- Required task -
Copy out every line from the one containing "The height and width of the screenshot is (839, 1456)." to the one containing "will tap(82, 608).", inclusive, keeping each line unchanged.

- Given data -
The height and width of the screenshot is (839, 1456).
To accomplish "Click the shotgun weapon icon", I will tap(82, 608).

---

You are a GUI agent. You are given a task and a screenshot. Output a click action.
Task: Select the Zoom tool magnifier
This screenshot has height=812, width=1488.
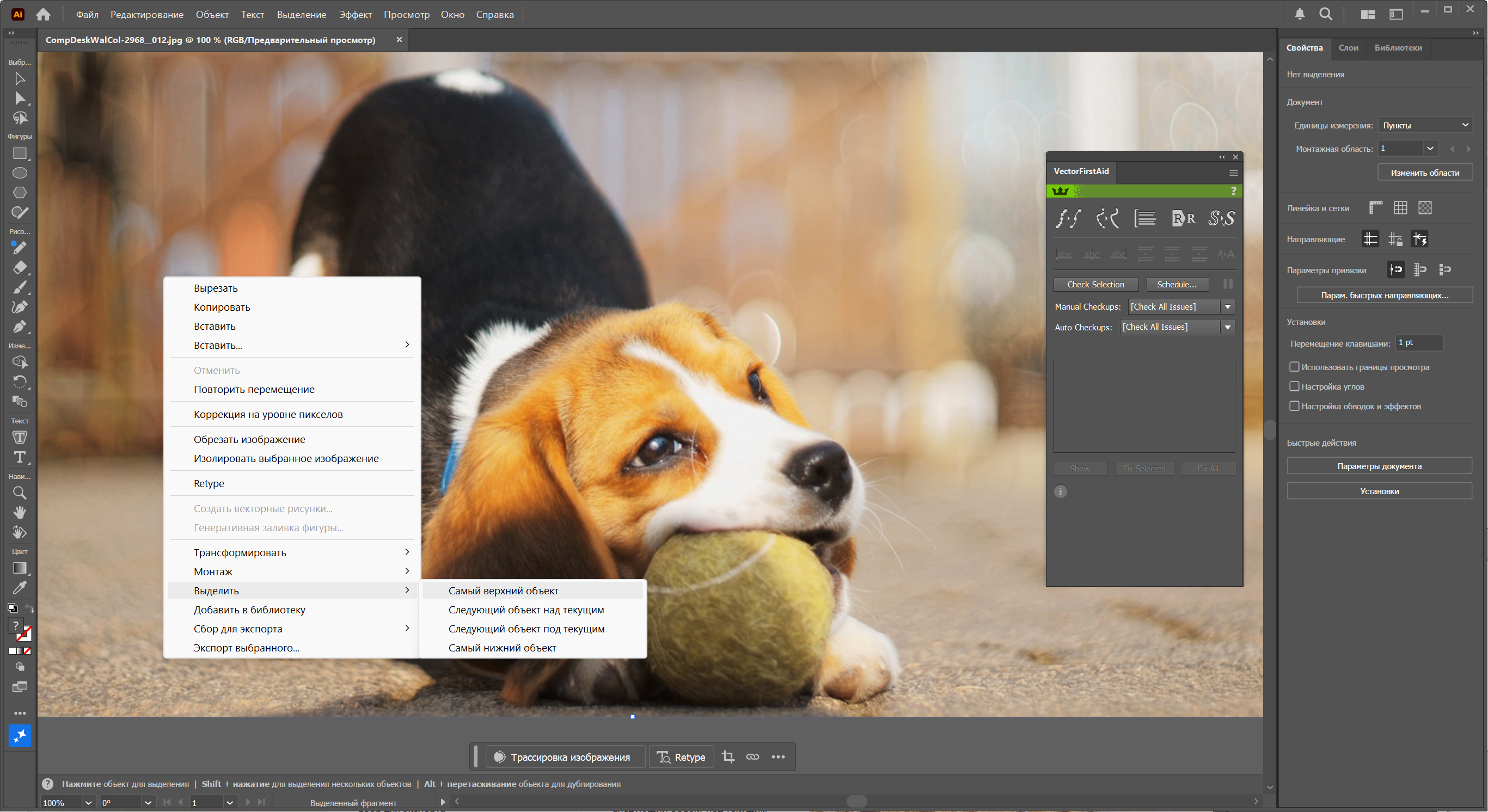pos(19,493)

* * *

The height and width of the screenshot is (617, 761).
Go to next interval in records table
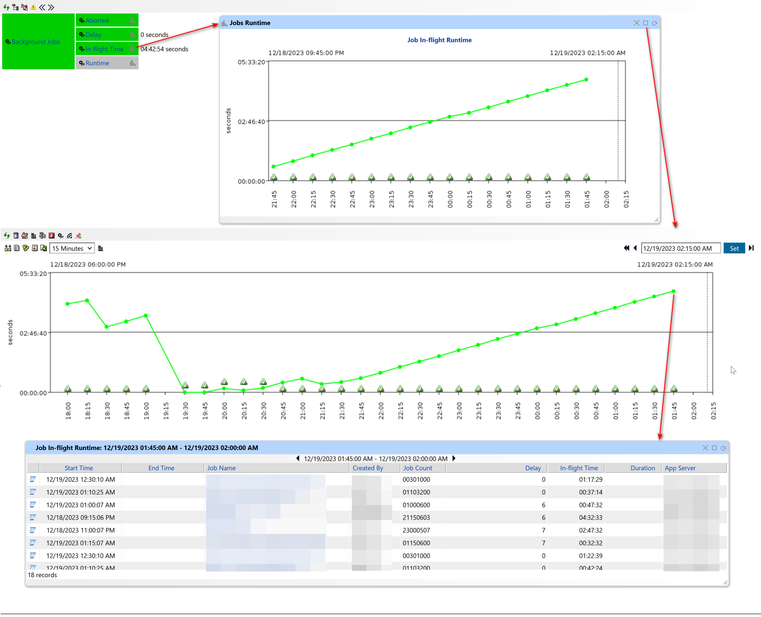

- Expected answer -
The height and width of the screenshot is (839, 1456).
To accomplish "Click the shotgun weapon icon", I will tap(82, 608).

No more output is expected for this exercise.